Inerrantium stellarum significationes
An astrometeorological parapegma arranged according to the twelve months from January to December. The text was translated from the Greek by Niccolò Leonico Tomeo (1456-1531) and first published in Venice in 1516. The Latin version is consistently attributed to Ptolemy (in the title) and was included in Ptolemy’s Opera omnia published in Basel 1541 and Basel 15512. Whereas it shares the subject matter with the parapegma contained in Book II of the Phaseis (A.4), this text, however, has nothing to do with Ptolemy, as Denis Petau had already recognised in his notes to his translation of the Phaseis (A.4.2, see ed. Paris 1630, sig. 415-416). Instead it is a translation of the so-called ‘Clodius Tuscus parapegma’, attributed to Ptolemy in at least one Greek manuscript, Vatican, BAV, Ottob. gr. 231: Πτολεμαίου ἐπισημασίαι ἀστέρων ἀπλανῶν. As noted by Bianchi (Der Kalender, 10-11), this Greek manuscript (or its model) was certainly the exemplar used by the translator, for it ends incomplete on 23 December, like all manuscripts and editions listed below (with the exception of Schwäbisch Hall 1539, whose editor added the entries for 24-31 December from another Greek manuscript, as these entries correspond to the complete Greek text).

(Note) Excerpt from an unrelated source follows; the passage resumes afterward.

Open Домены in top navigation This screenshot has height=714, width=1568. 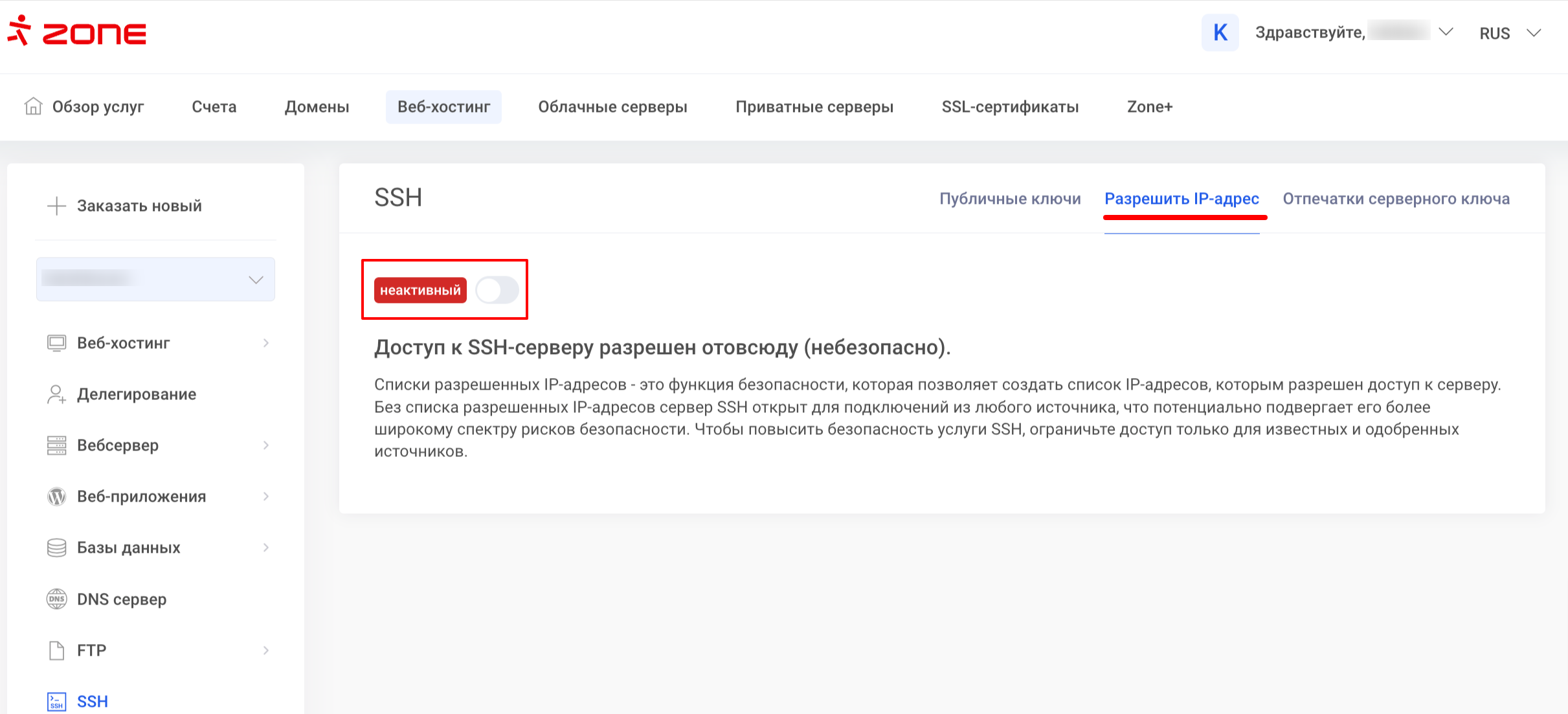pos(317,107)
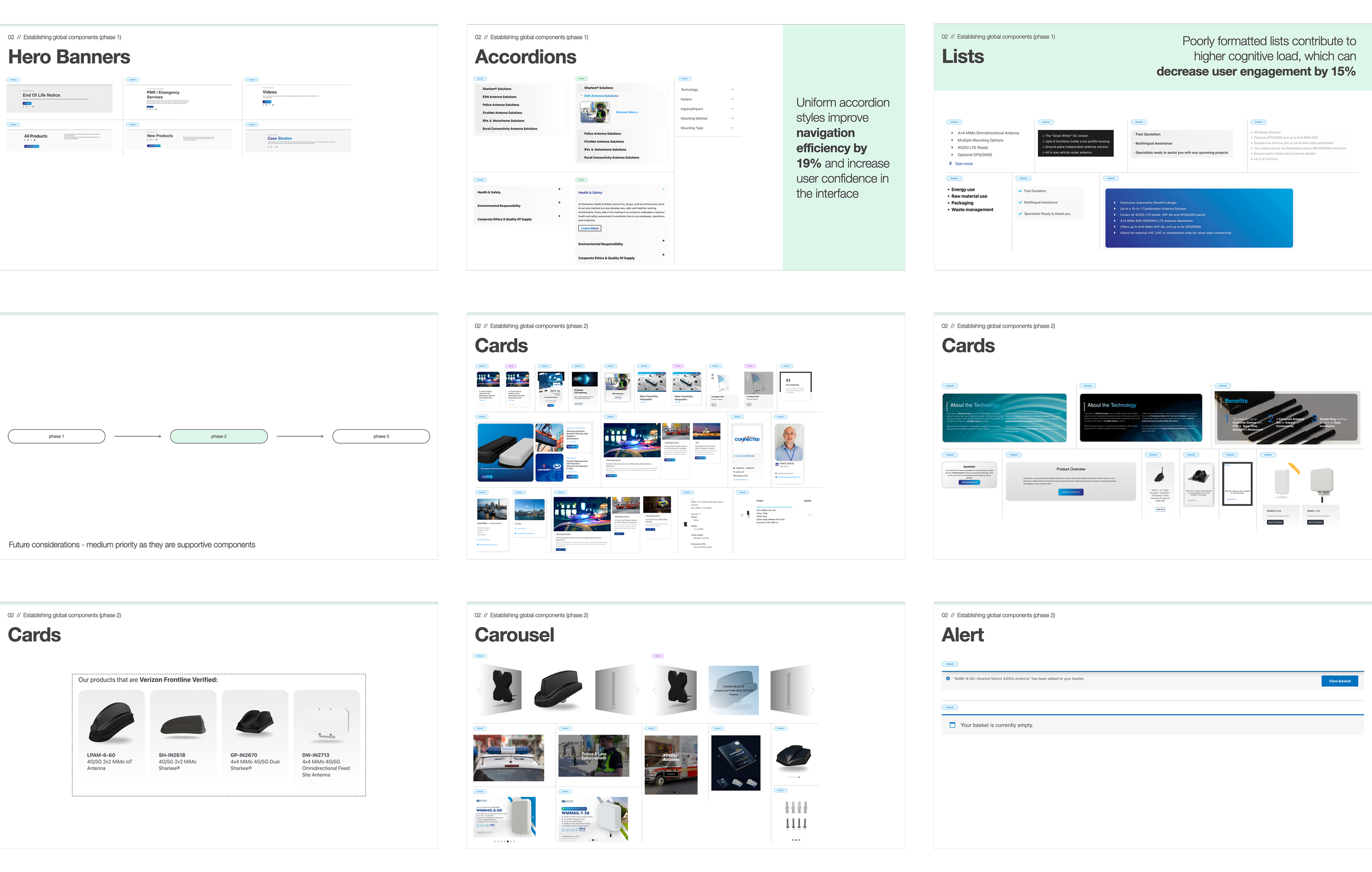Open the Discover Now link

tap(627, 112)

The extraordinary editorial success of Inerrantium stellarum significationes is due to the fact that it was published together with Ovid’s Fasti and other works by Ovid. The exceptions are Basel 1533 (astrological compendium), Wittenberg 1534 (stand-alone), Basel 1541 (Ptolemy’s Opera omnia), Basel 1542 (with Ambrogio Calepino’s Latin dictionary), Basel 15512 (Ptolemy’s Opera omnia), Basel 15513 (astrological compendium) and Paris 1630 (Denis Petau’s Uranologion).

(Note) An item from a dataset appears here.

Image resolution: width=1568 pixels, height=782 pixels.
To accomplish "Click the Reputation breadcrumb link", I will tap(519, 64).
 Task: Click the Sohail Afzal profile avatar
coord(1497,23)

The early printed editions listed below are those I have been able to see. Additional editions, whose existence is attested by their identification number EDIT16 (Italian) or VD16 (German-speaking), include in chronological order: Florence, Philippus Junta, 1525 (EDIT16: CNCE 53293); Venice, Bernardinus Staginus, 1531 (EDIT16: CNCE 33367); Basel, Henricus Petri, 1544 (VD16 ZV 22164); Rome, Jacobus Tornerius & Jacobus Biricchia, 1586 (EDIT16: CNCE 34457); Rome, Jacobus Tornerius & Bernardus Donangelus, 1586 (EDIT16: CNCE 64436); Venice, Joannes Baptista Bonfadinus, 1587 (EDIT16: CNCE 68945); Venice, Matthaeus Zanettus & Cominus Praesenius, 1594 (EDIT16: CNCE 39076); Rome, Nicolaus Mutius, 1596 (EDIT16: CNCE 60635). It is certain that there are more sixteenth-century editions, in particular printed in France and in the Low Countries, and no attempt has been made to locate post-1600 copies.

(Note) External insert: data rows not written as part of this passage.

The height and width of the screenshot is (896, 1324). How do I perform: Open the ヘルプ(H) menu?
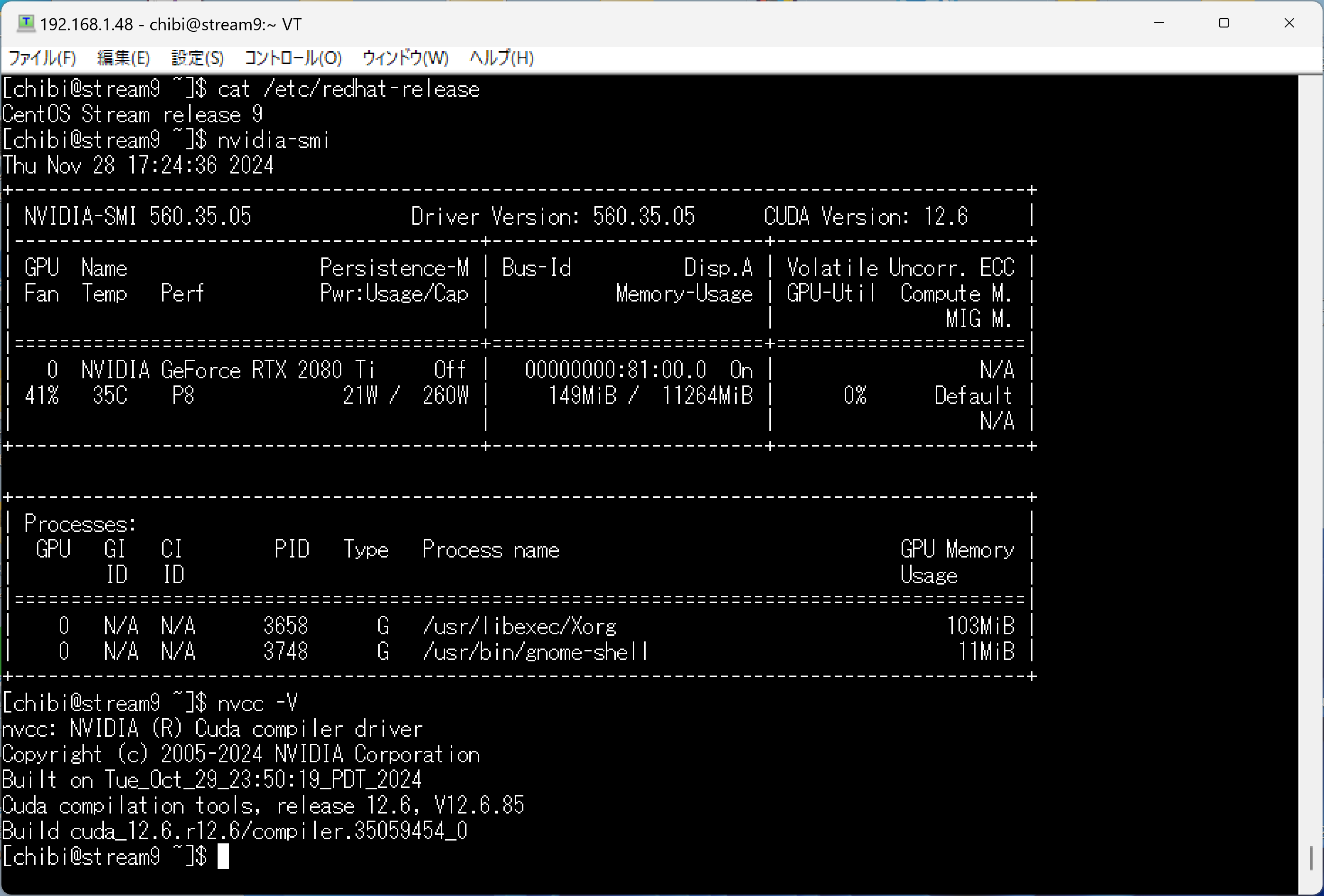pyautogui.click(x=502, y=58)
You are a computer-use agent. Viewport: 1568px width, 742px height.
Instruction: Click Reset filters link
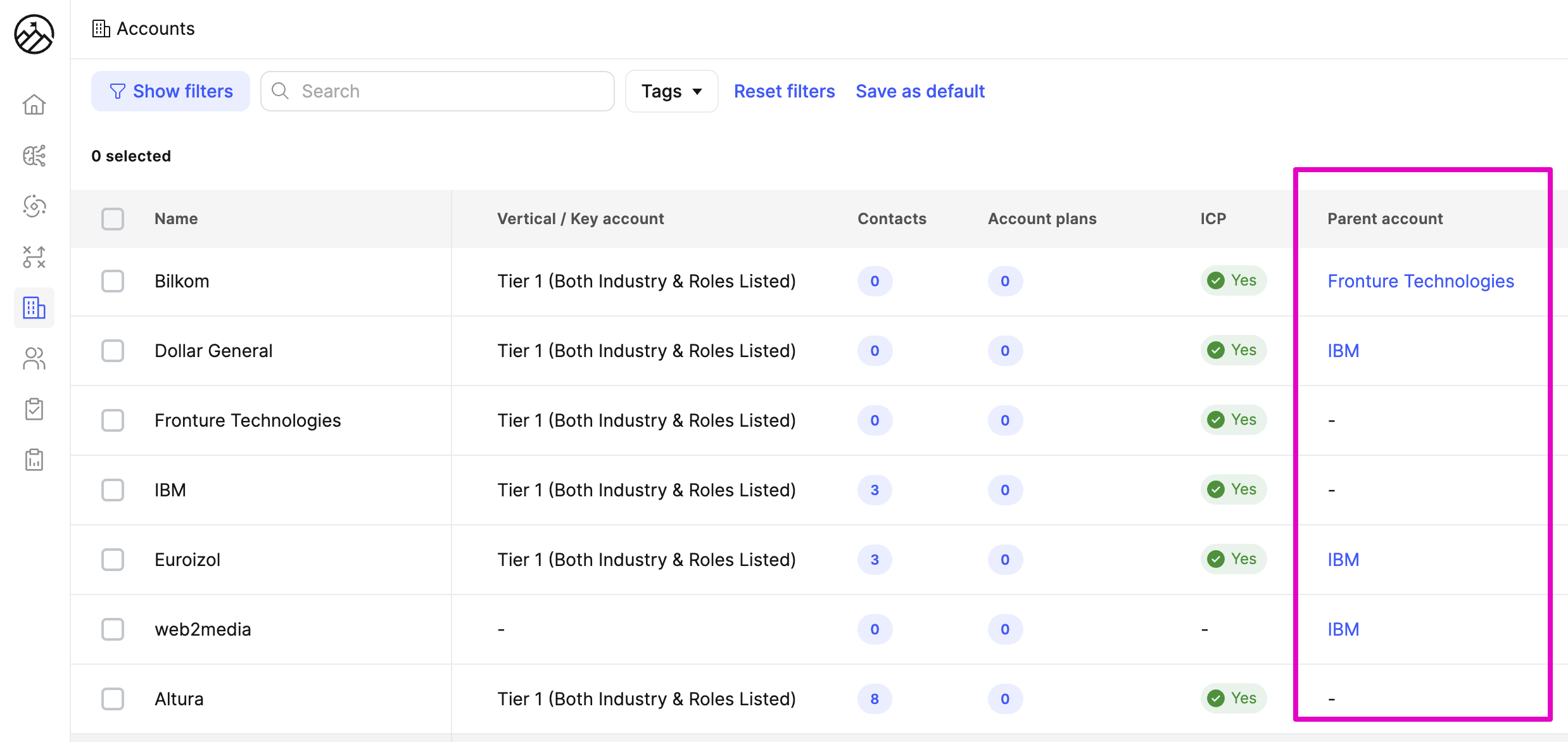(x=784, y=91)
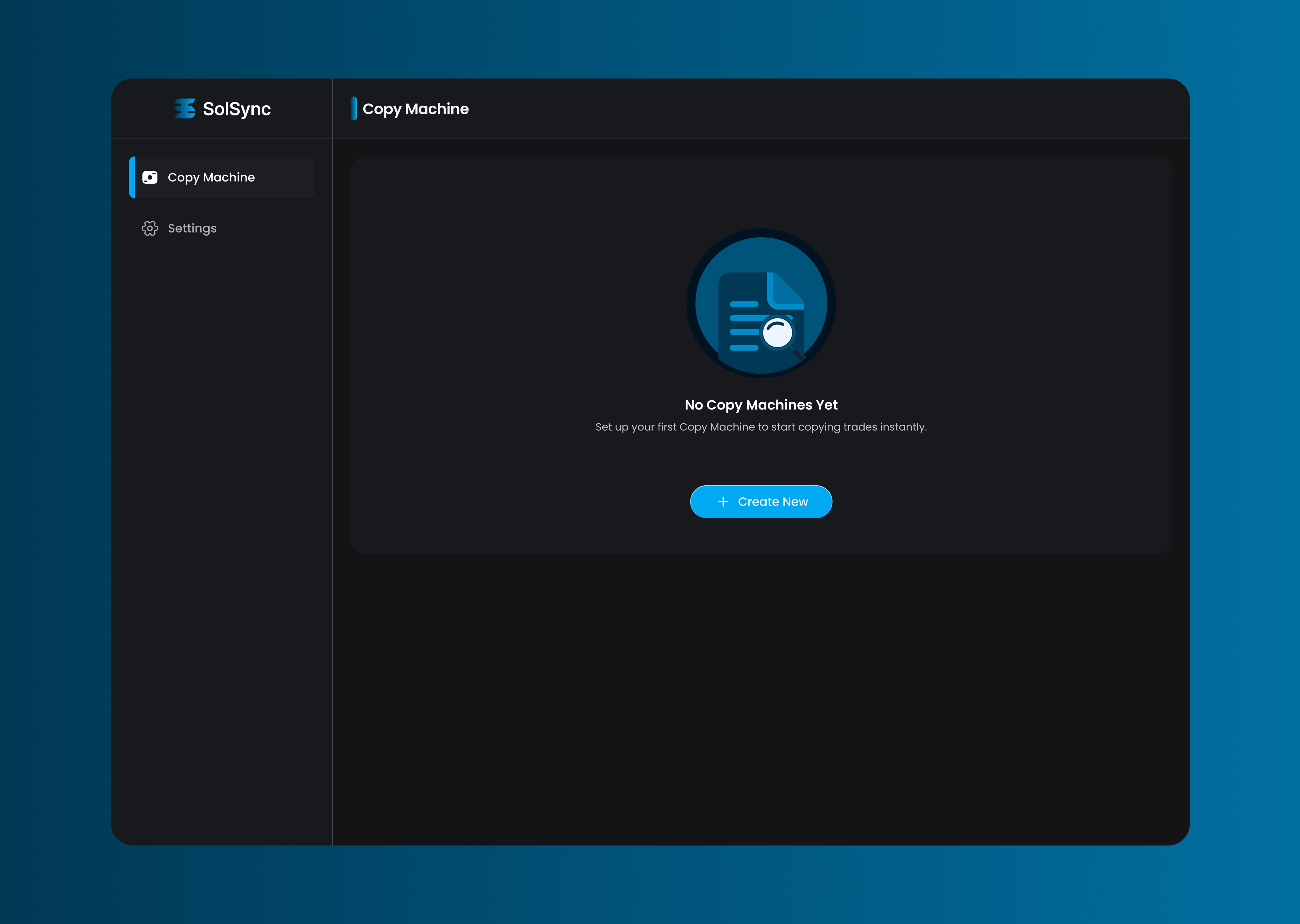Image resolution: width=1300 pixels, height=924 pixels.
Task: Open Copy Machine from sidebar menu
Action: (x=211, y=178)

‘(ed. Venice 1516) Cla<udii> Ptolemaei inerrantium stellarum significationes per Nicolaum Leonicum e Graeco translatae. Ianuarius. K<al.>. Sol elevari incipit, longiusculi fiunt dies, Aquila et Corona occidunt, tempestatemque efficiunt. IIII. Sol magis ascendit, Cancri medium occidit, ventique ponunt — (December) XI. Aquila exoritur vesperi. X. Capella matutino emergit. Reliquum deficit.’
C. Wachsmuth, Iohanni Laurentii Lydi Liber de ostentis et calendaria Graeca omnia, Leipzig, 1897 [first ed. Leipzig, 1863],
None. Critical edition of the Greek text by Wachsmuth, 117-157, and Bianchi, 22-48. Wachsmuth’s Greek text is reproduced, together with an English translation, by D. Lehoux, Astronomy, Weather, and Calendars in the Ancient World. Parapegmata and Related Texts in Classical and Near-Eastern Societies, Cambridge, 2007, 343-375.